Reconocerse en los ojos de otra persona, en ese abismo que cabe detrás de la mirada de cada uno de nosotros, es uno de nuestros anhelos básicos de eternidad.

Esa vivencia de comunión, donde los límites de tu piel acaban en la piel de otra persona, en su temblor, incluso en sus lágrimas.

Esa certeza de pertenecer a alguien o a algo, no como una posesión sino como algo que no soy yo, ni eres tú, es un «nosotros» que es diferente y es mejor. Un amigo mío dice siempre «no soy yo el fuerte ni tú el fuerte, es el amor que nos une el que nos hace fuertes».

Pero también esa sensación de cobijo, la misma que casi todos tuvimos en el abrazo de nuestros padres o nuestros abuelos o quien fuera que nos amó y nos cuidó de niños.
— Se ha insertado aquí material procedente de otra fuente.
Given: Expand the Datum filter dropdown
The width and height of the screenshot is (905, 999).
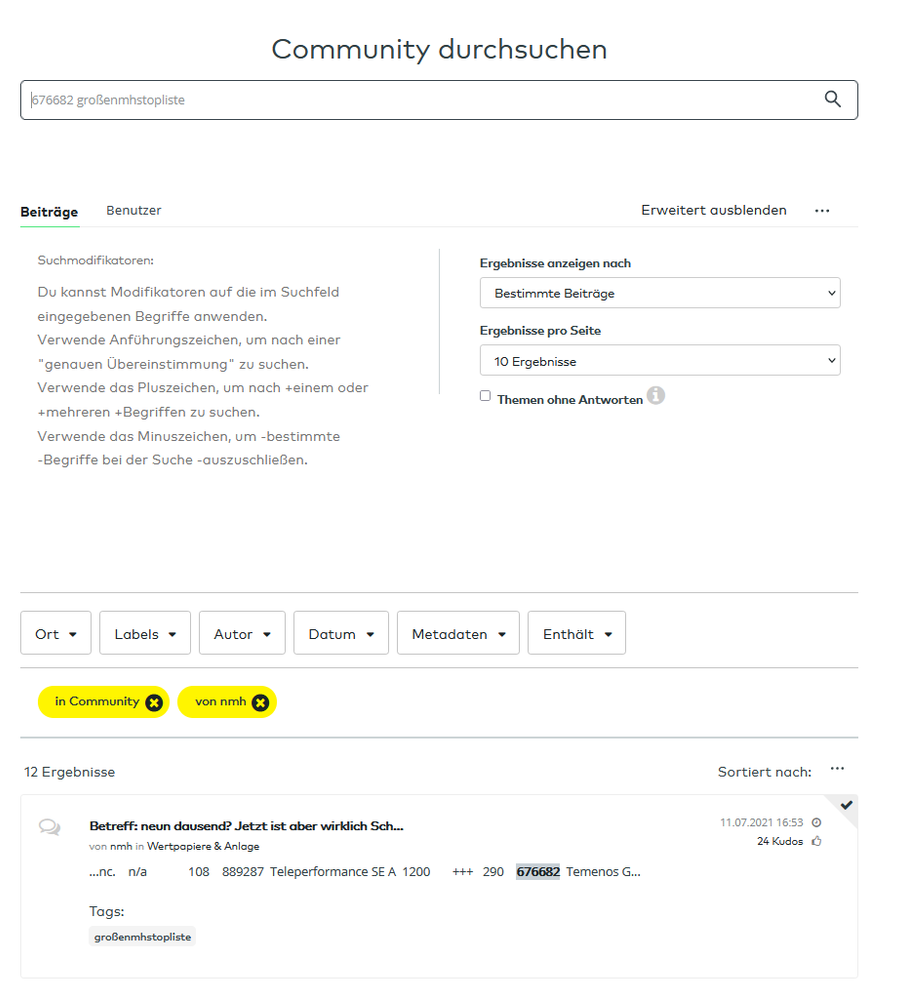Looking at the screenshot, I should [340, 632].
Ese momento mágico que llega al descansar tu cabeza en el regazo de otro y escuchas su corazón. El tiempo se detiene y te sientes contenida, protegida, amparada. Es una parte del amor de la que pocos hablan pero que nos lleva a permanecer mucho más allá de lo racional.

Y despertarse enredada al cuerpo de otra persona, ese olor que cobijó tus sueños y que sigue ahí al despertar. Sentir que no se esfumó, que vino para quedarse.

El mismo olor, la misma presencia que te cuida en cada pequeño detalle, en esas rutinas de amor que llegan a formar parte del aire que respiras. La caricia, el café de la mañana, la mano al pasear…pero también la compra hecha a medias, esa toalla puesta como sabe que te gusta que la pongas, o ese «descansa, que hoy me hago cargo yo». Ser tu compañero de vida.

Y luego el tiempo que pasa, y que va dando profundidad al hilo del amor, hasta hacerlo radical o hasta romperlo si no tiene espacio en el alma del otro y acaba pesándole.

Y el proyecto de vida compartido, con hijos o sin ellos. La consciencia en esa opción renovada. «Hay que querer querer» dice una de los ángeles de mi vida. Eso es fidelidad, y da otra dimensión a la entrega.

A veces pasa. A veces se llega a 65 años de amor compartido. Es un don, un regalo de la vida y una opción personal renovada día a día a lo largo de 10, 40, 50 o 65 años. El don y la opción han de ir de la mano. La vida te pone delante a la persona, incluso a veces a varias. Elegir amarla es siempre nuestra opción.